Systemic (serum sickness) vs. Local (Arthus reaction):
- Serum sickness: 5-10 days after single large antigen exposure; fever, urticaria, joint pain, lymphadenopathy, proteinuria; serum C3 levels fall due to complement consumption
- Arthus reaction: localized skin necrosis after intradermal antigen injection in a pre-immunized individual; large complexes precipitate in vessel walls → fibrinoid necrosis + thrombosis
Examples: SLE, serum sickness, post-streptococcal GN, reactive arthritis, hypersensitivity pneumonitis, cryoglobulinemic vasculitis
Type IV - Cell-Mediated (Delayed-Type) Hypersensitivity
The only type NOT antibody-mediated. Divided into two subtypes:
IVa - Delayed-Type Hypersensitivity (DTH) via CD4+ T Cells
- Sensitization (1-2 weeks): antigen presented on MHC II → Th1/Th17 differentiation
- Elicitation (re-exposure, 48-72 hours later - hence "delayed"):
- Th1 cells release IFN-γ → macrophage activation → release of lysosomal enzymes, ROS, nitric oxide
- Th17 cells release IL-17 → neutrophil recruitment
- Persistent antigen → granuloma formation (hallmark of chronic DTH): epithelioid macrophages, multinucleated giant cells, surrounded by CD4+ T cells and fibroblasts
IVb - Direct Cytotoxicity via CD8+ CTLs
- Antigen presented on MHC I → CD8+ CTLs kill target cells directly via perforin/granzyme and Fas-FasL
Histology: perivascular mononuclear infiltrate (lymphocytes, macrophages); granulomas in chronic disease; no antibody/complement deposition
Examples:
- Contact dermatitis (poison ivy, nickel, latex) - prototype
- Tuberculosis - caseating granulomas
- Type 1 diabetes mellitus - CTL destruction of beta cells
- Multiple sclerosis - Th1/Th17 attack on myelin
- Transplant rejection (cellular component)
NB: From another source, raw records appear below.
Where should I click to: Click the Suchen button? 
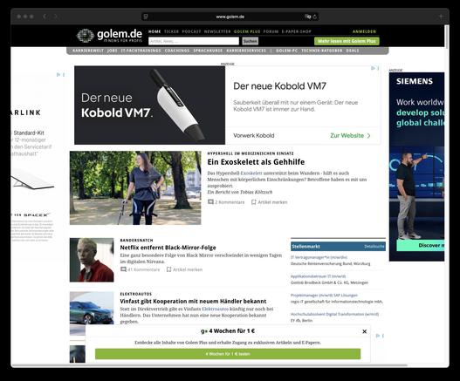[251, 41]
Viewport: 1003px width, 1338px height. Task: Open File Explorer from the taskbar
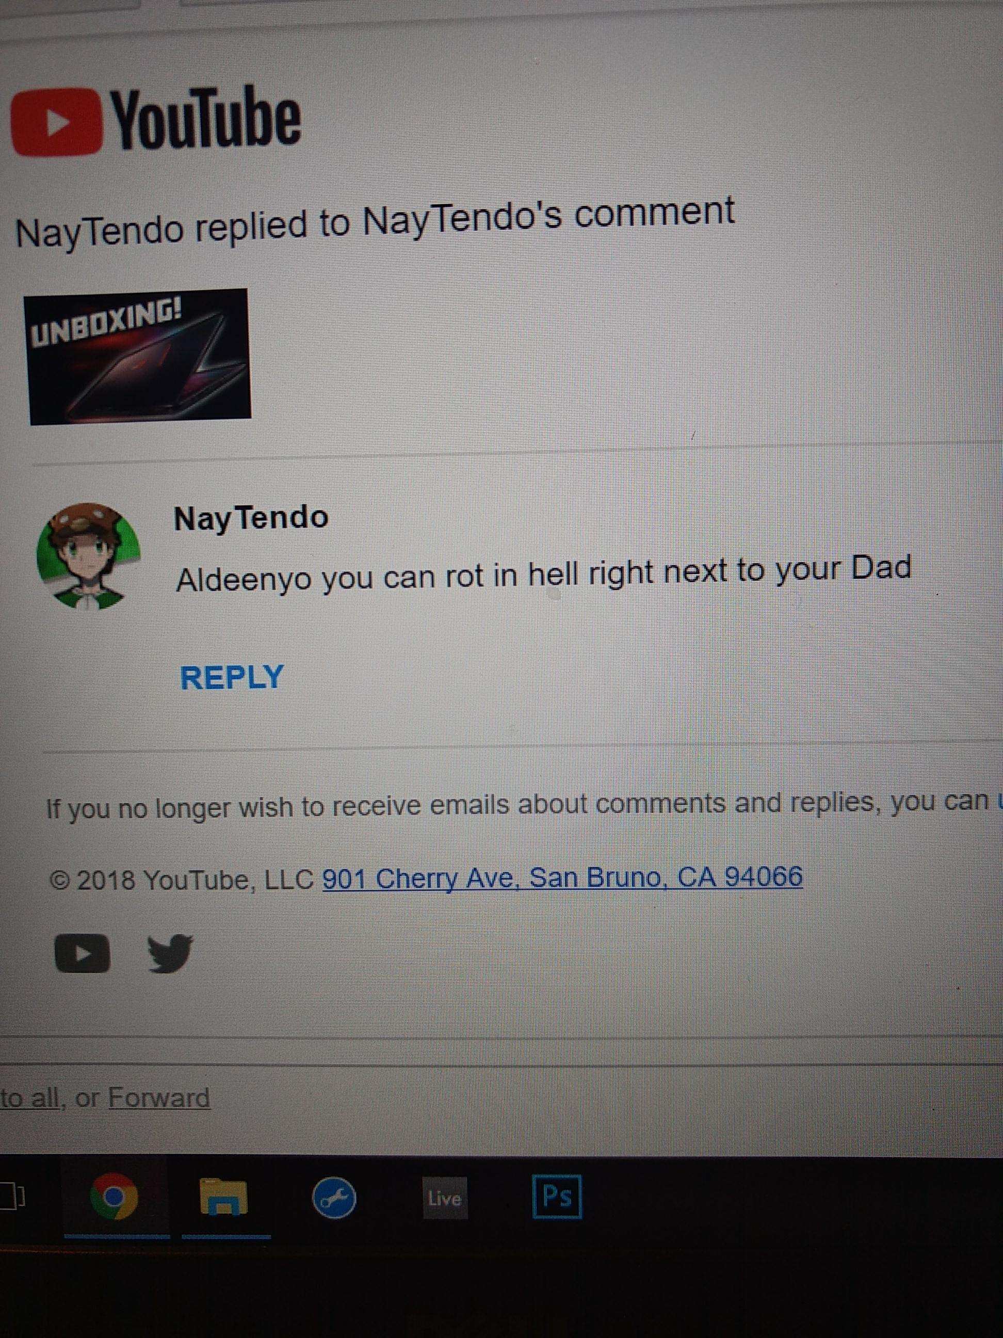(x=224, y=1197)
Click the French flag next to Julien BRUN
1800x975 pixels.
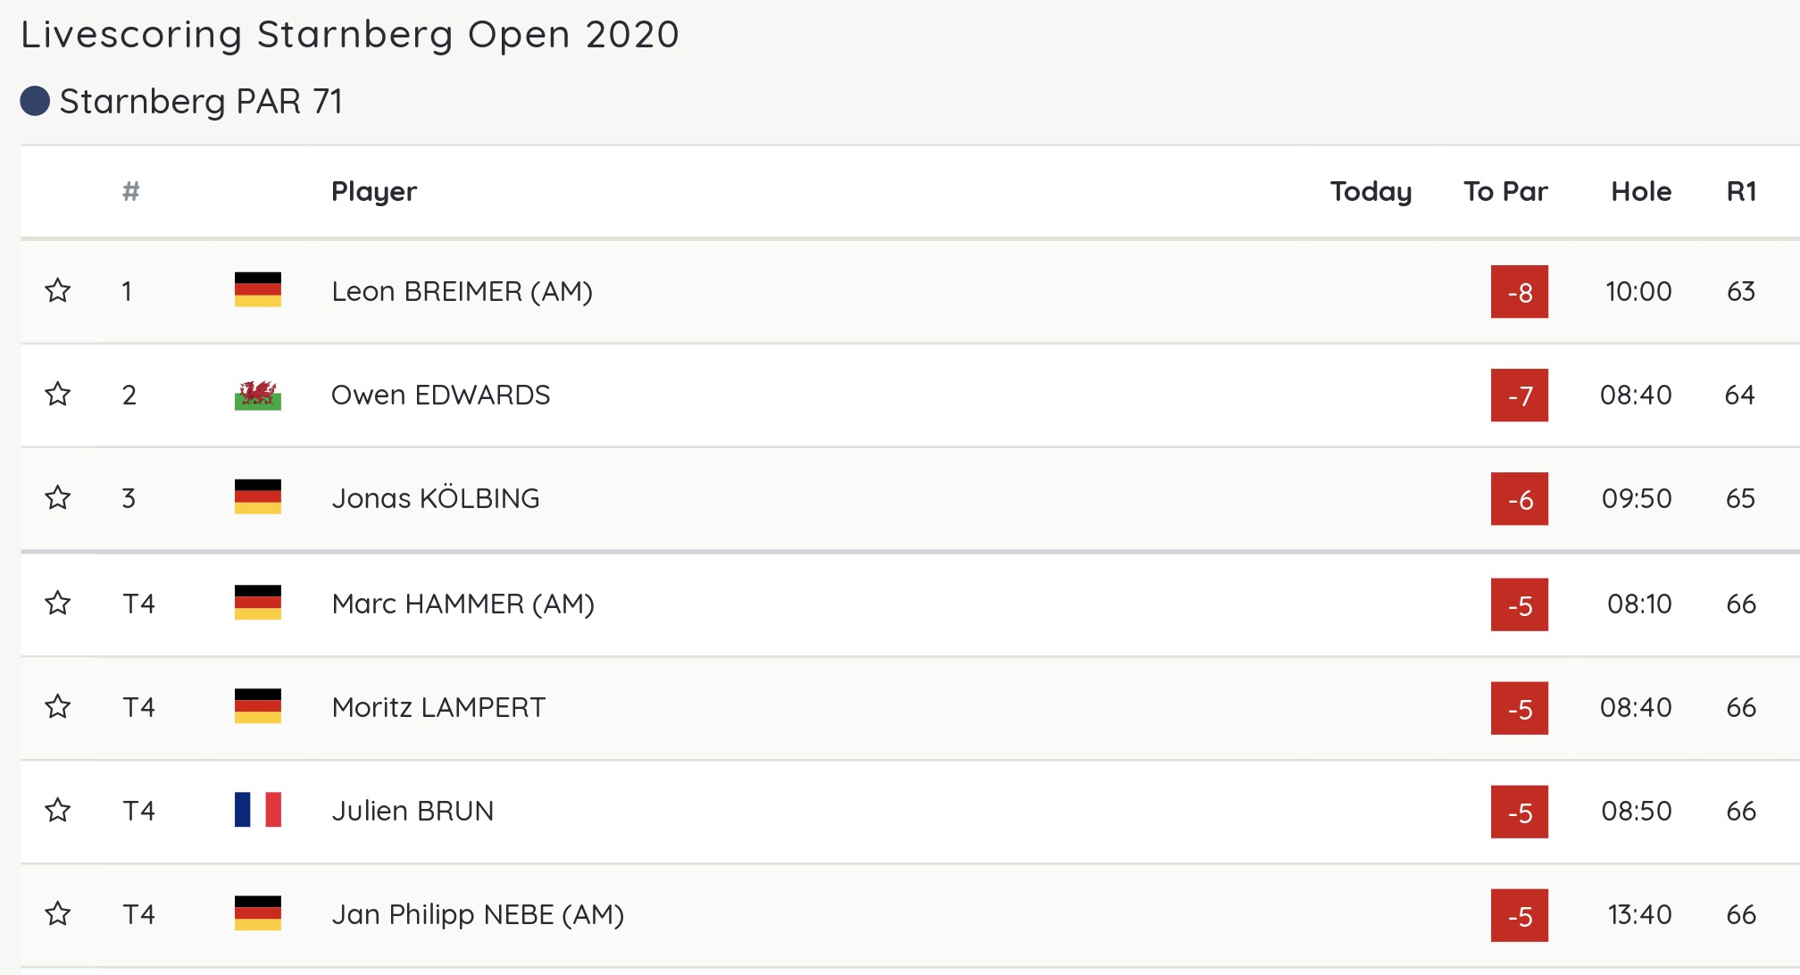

- Tuberculin skin test (PPD reaction at 48-72 hours)
Type V - Stimulatory Hypersensitivity (Addition to original classification)
Antibodies bind to cell-surface receptors and mimic ligand rather than destroy the cell. This is a functional disorder without cell injury - sometimes grouped under Type II but mechanistically distinct.
Examples:
- Graves disease: anti-TSH receptor IgG acts as TSH agonist → continuous thyroid stimulation → hyperthyroidism
- Contrasted with myasthenia gravis (Type II blocking) where the antibody inhibits receptor function
Key Distinctions to Remember
| Feature | Type I | Type II | Type III | Type IV |
|---|
| Mediator | IgE | IgG/IgM | IgG complexes | T cells |
| Onset | Minutes | Minutes-hours | Hours-days (10 days serum sickness) | 48-72 hours |
| Key cells | Mast cells, eosinophils | Complement, phagocytes, NK cells | Neutrophils (complement-recruited) | Macrophages, CTLs |
| Complement | No | Yes (classical) | Yes (classical) | No |
| IF pattern (kidney) | - | Linear | Granular | - |
| Passive transfer | Serum (IgE) | Serum (IgG) | Serum (complexes) | Cells only |
Note: Many diseases involve more than one type simultaneously. For example, SLE involves Type III (immune complexes) and potentially Type II (anti-RBC, anti-platelet antibodies). Seronegative RA has significant Type IV involvement alongside humoral mechanisms.